Steven Tyler Writes Copyright Essay After Donald Trump Song Drama
"My intent was not to make a political statement, but to make one about the rights of my fellow music creators," the Aerosmith frontman writes.
Steven Tyler went head-to-head with Donald Trump last week over the presidential candidate playing Aerosmith's "Dream On" at his campaign events, and now the frontman has put his concerns into writing -- and his issues with Trump might not be exactly what you're expecting.

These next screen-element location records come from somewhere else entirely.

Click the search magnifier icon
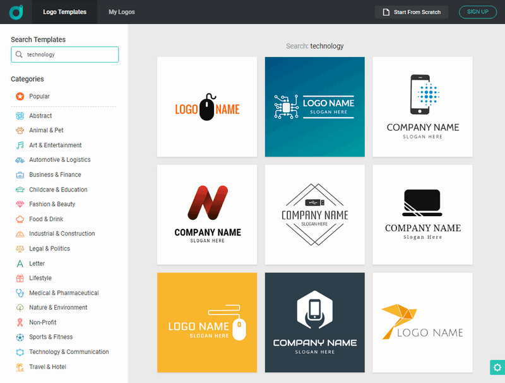[19, 55]
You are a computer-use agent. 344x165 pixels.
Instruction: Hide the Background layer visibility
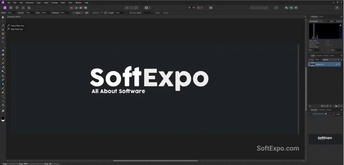pos(339,64)
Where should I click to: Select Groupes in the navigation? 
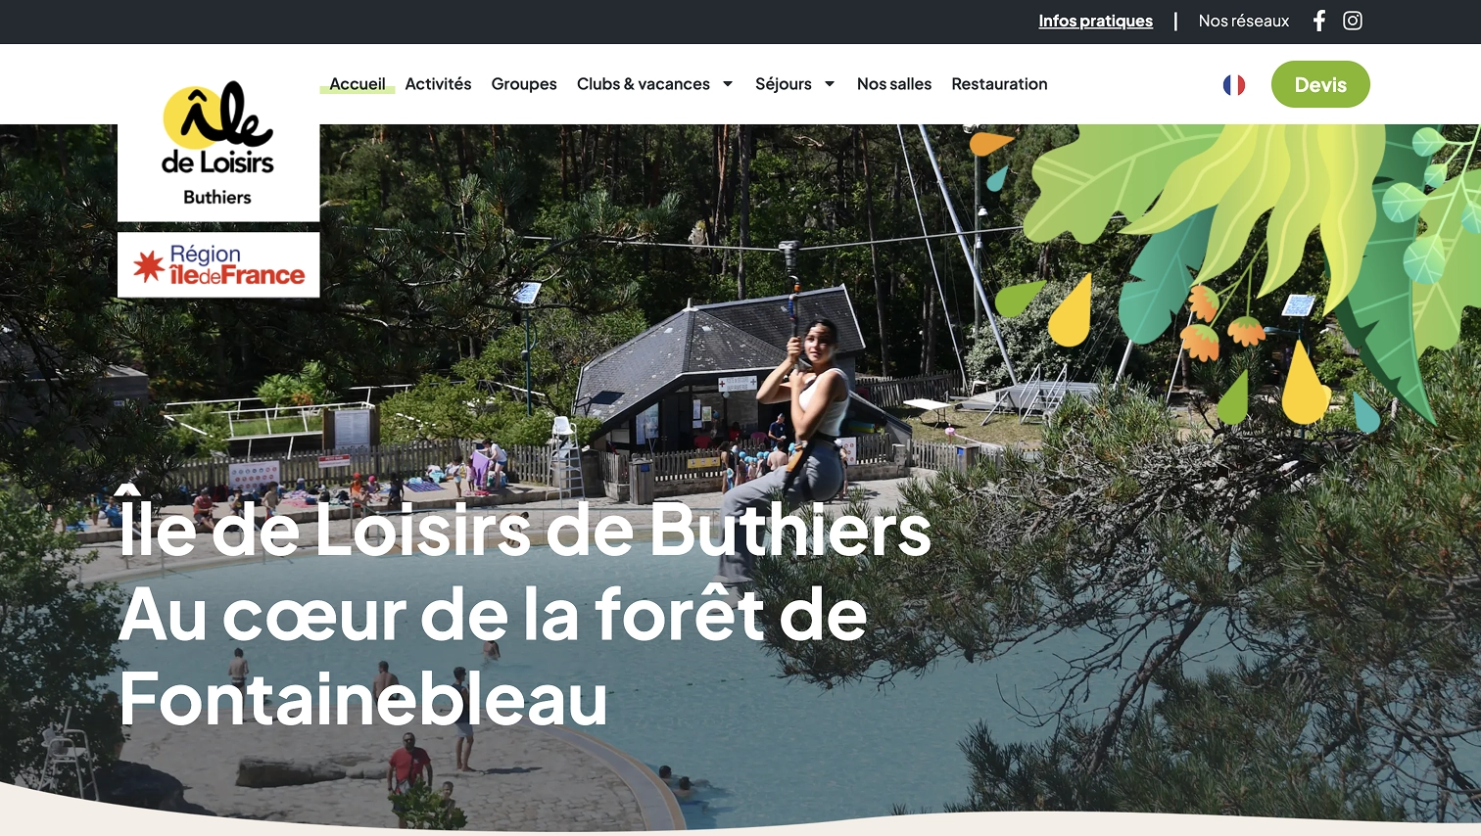click(524, 84)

On Wednesday, Trump tweeted that he wouldn't be playing the Aerosmith song anymore since he found a "better one to take its place," and Tyler followed up the incident with an op-ed Thursday (Oct. 15) on The Huffington Post. Tyler says his concerns with Trump using his song are not about politics, but fair compensation.
"This week, I sent a letter to Donald Trump's campaign asking to not use my music at political rallies," he begins the essay. "My intent was not to make a political statement, but to make one about the rights of my fellow music creators. But I've been singing this song for a while now.
"Just as my record label sister, Taylor Swift, wrote her letter to Apple in June, this is my open letter to everyone," Tyler continues. "We need change. Songwriters, producers and artists can't survive on what they are being paid."
Tyler discusses his grassroots campaign to get Congress involved in updating the copyright laws for musicians. "On Wednesday, our voice will ring out again," the Aerosmith frontman wrote. "Three-hundred-and-fifty members of Congress will get a knock on their door from their music making constituents. They will be there to deliver a very clear message of themselves and creators all over America. It's time for change."